TASK GOAL >> Select and copy each line of the records below that contains the string "screenshot". Case counts.

MATERIAL PROVIDED >>
>>>

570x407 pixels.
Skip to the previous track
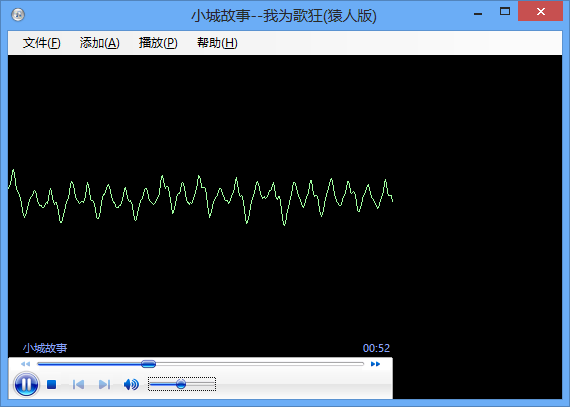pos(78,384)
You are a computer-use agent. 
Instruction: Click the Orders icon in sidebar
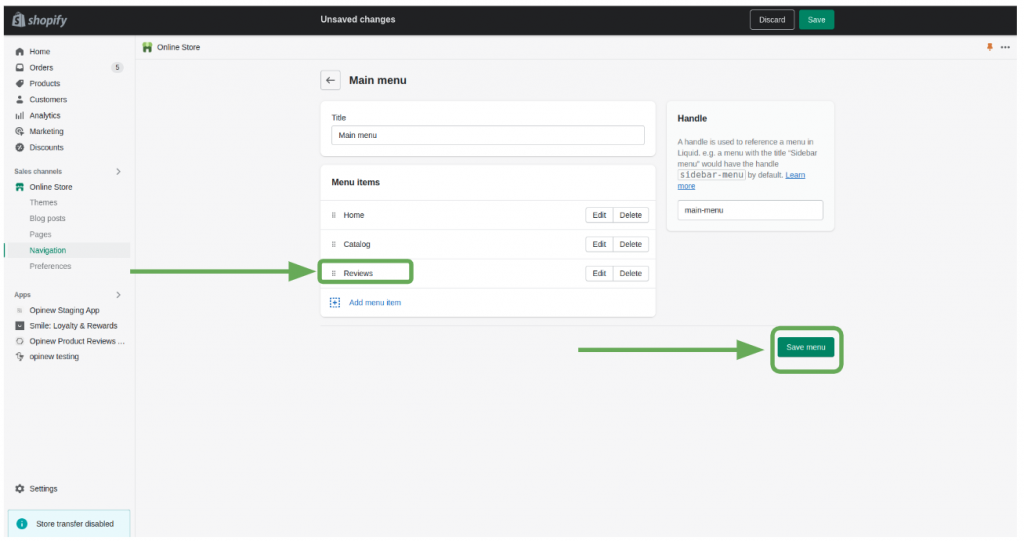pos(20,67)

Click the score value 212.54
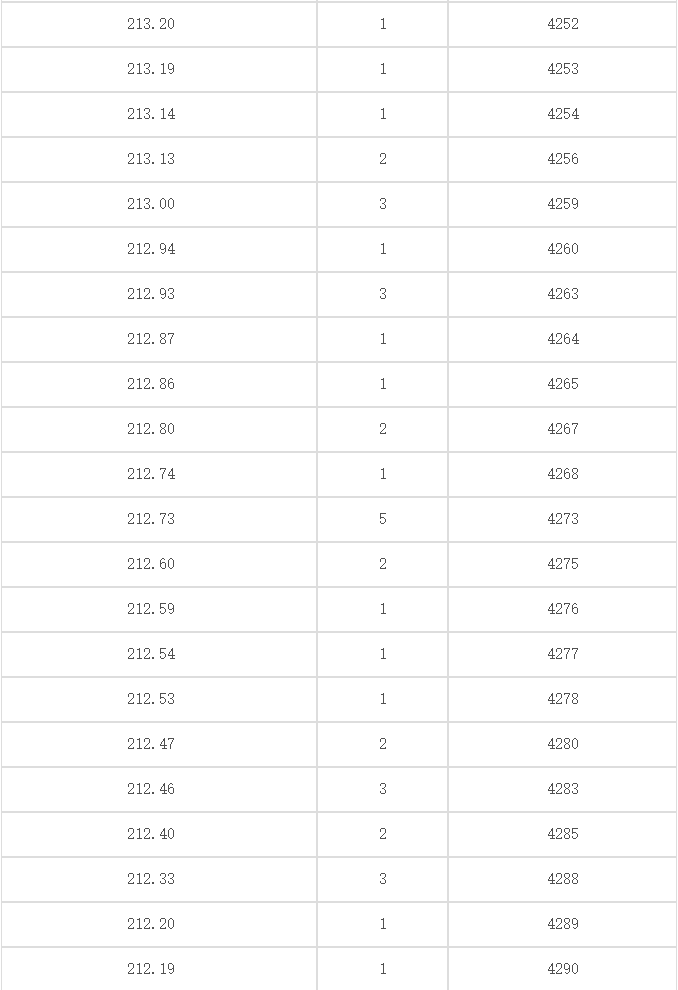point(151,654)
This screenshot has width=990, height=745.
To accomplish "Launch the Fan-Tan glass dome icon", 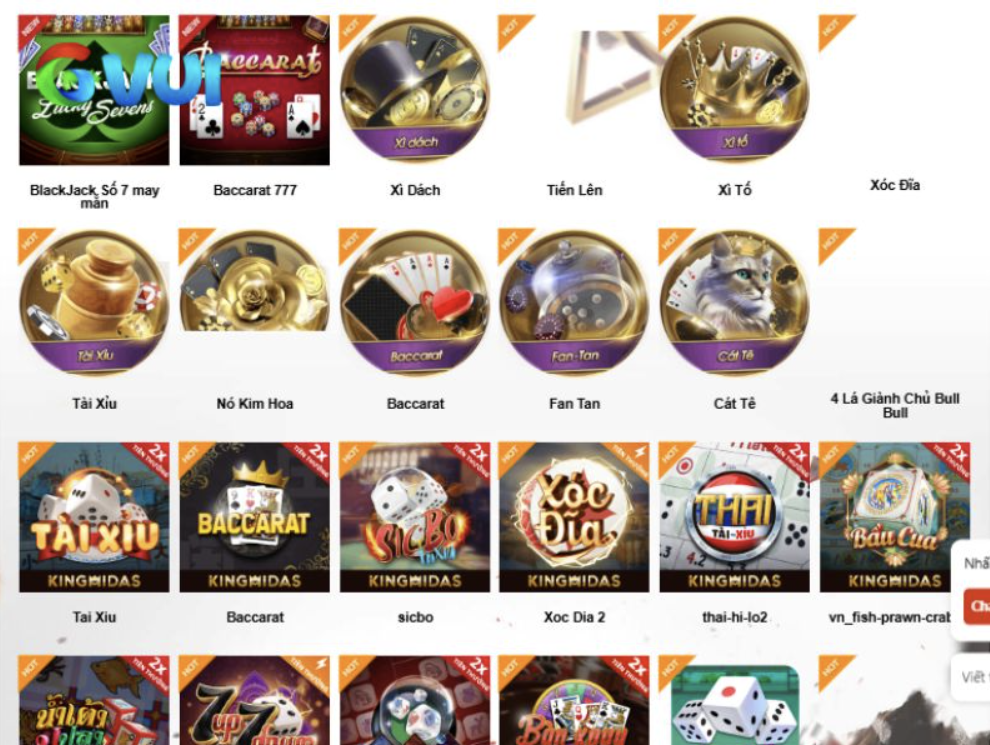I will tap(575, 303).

<<<
>>>

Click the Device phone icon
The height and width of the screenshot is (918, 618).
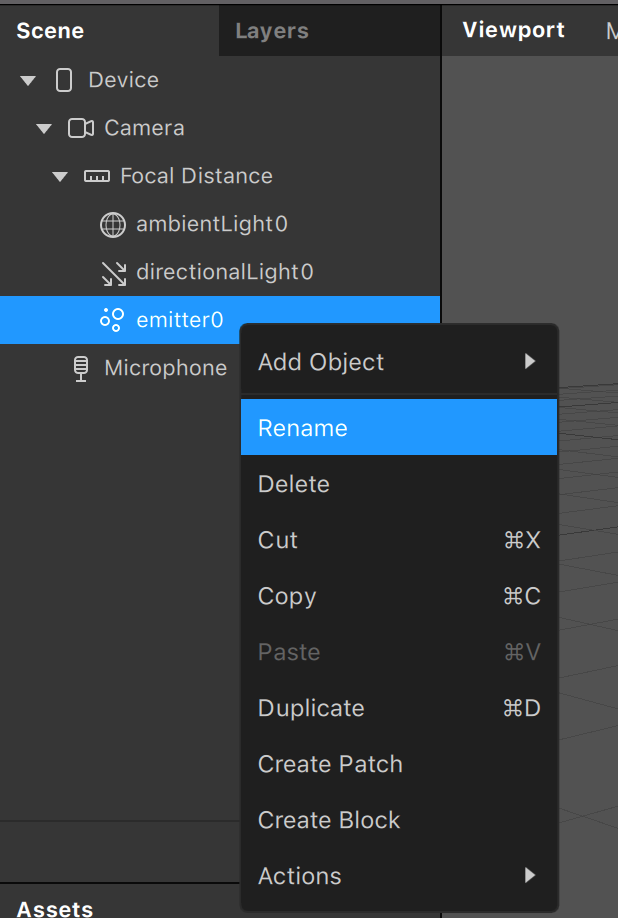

<<<
>>>

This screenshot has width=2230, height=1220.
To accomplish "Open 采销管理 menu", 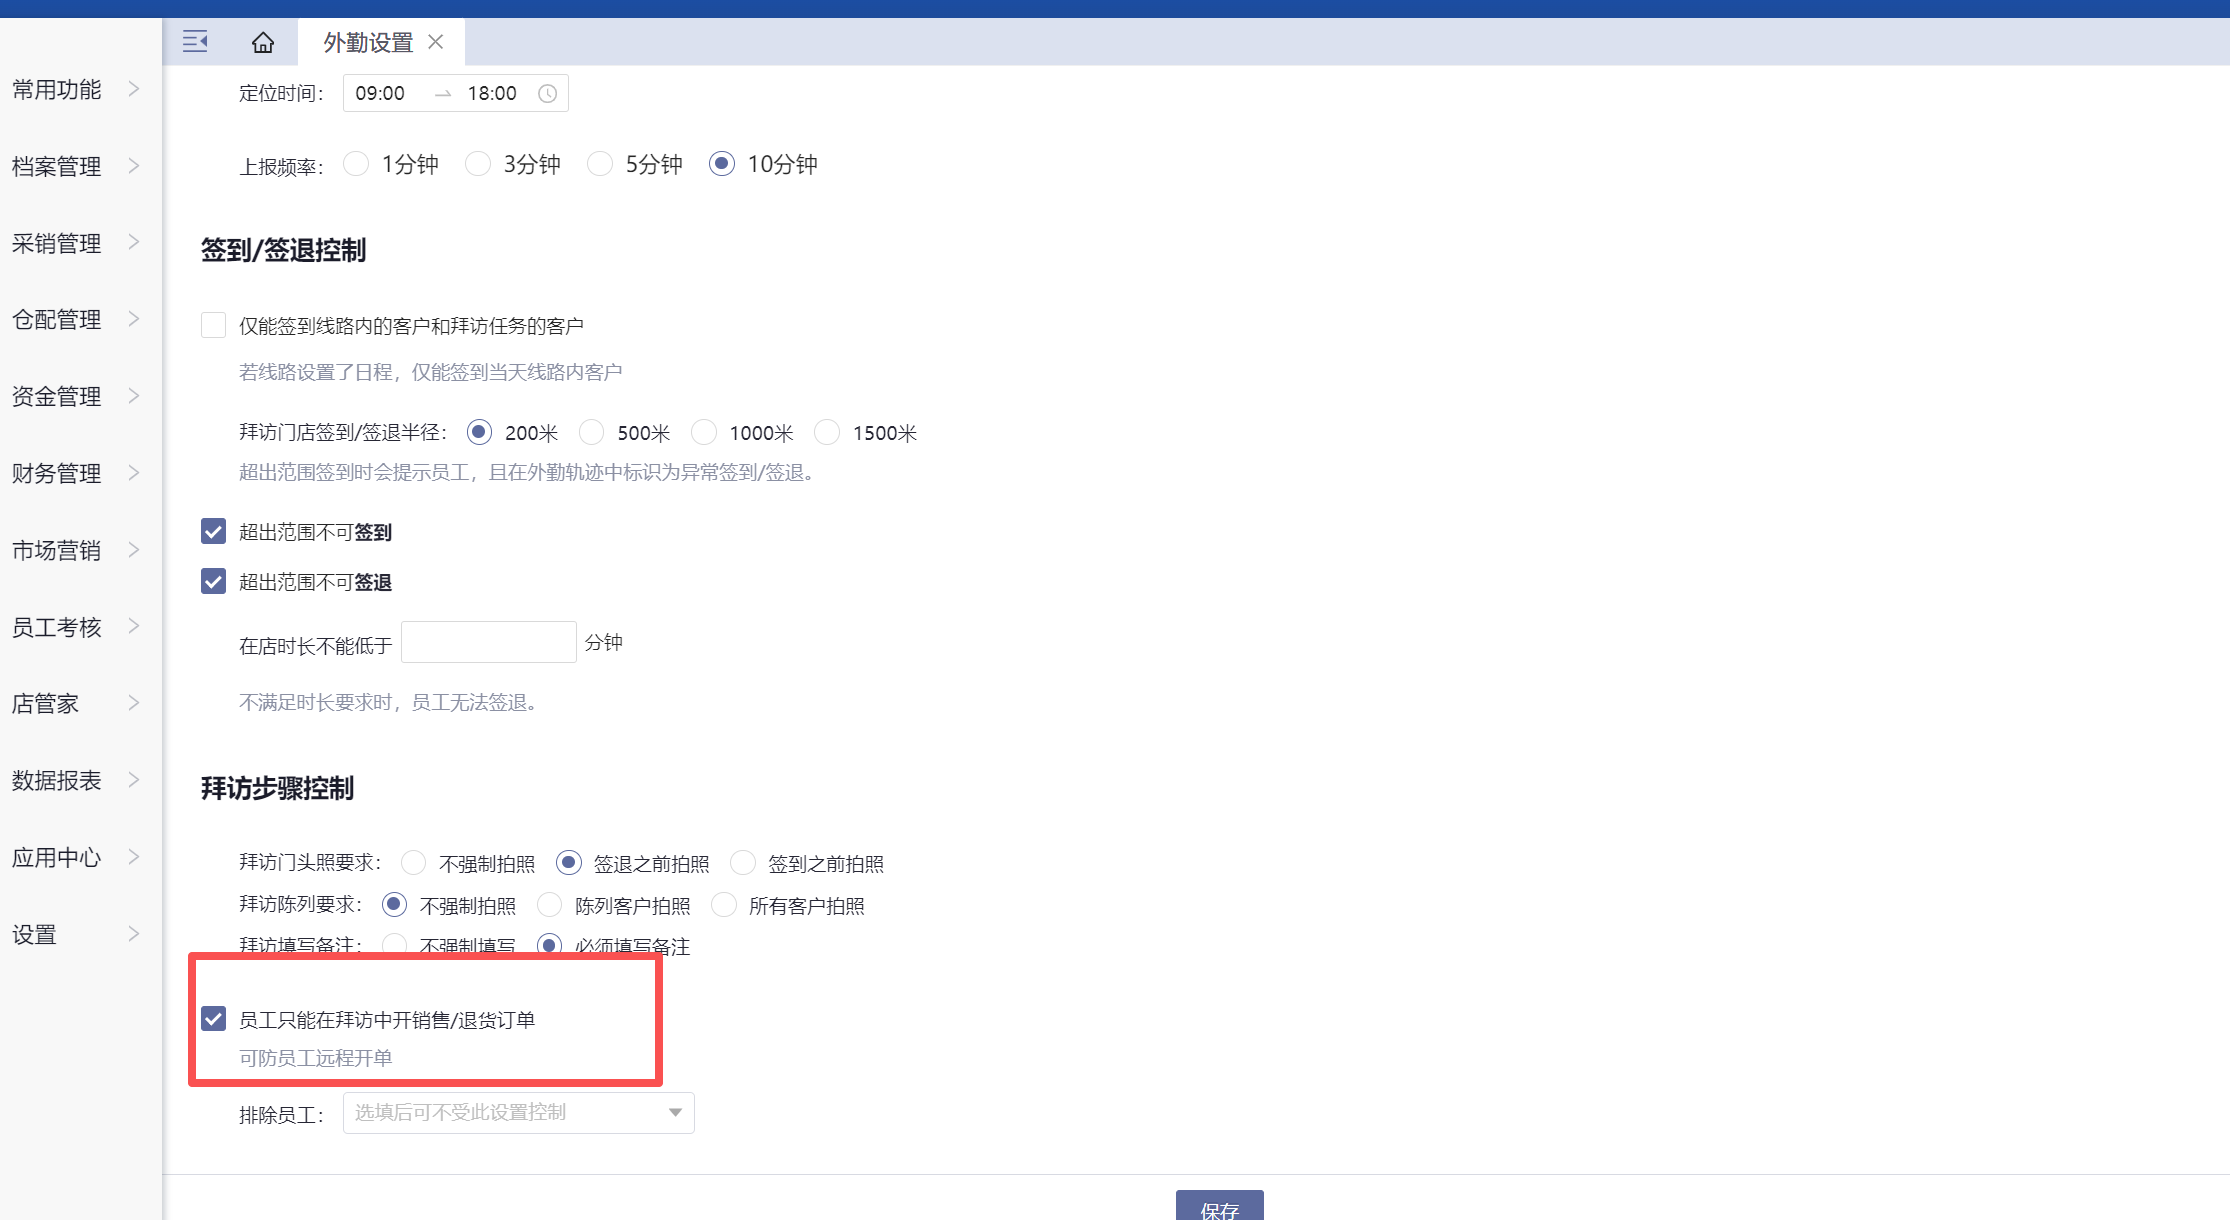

<<<

ANSWER TO THE TASK >>
This screenshot has width=990, height=745.
The height and width of the screenshot is (918, 618).
This screenshot has width=2230, height=1220.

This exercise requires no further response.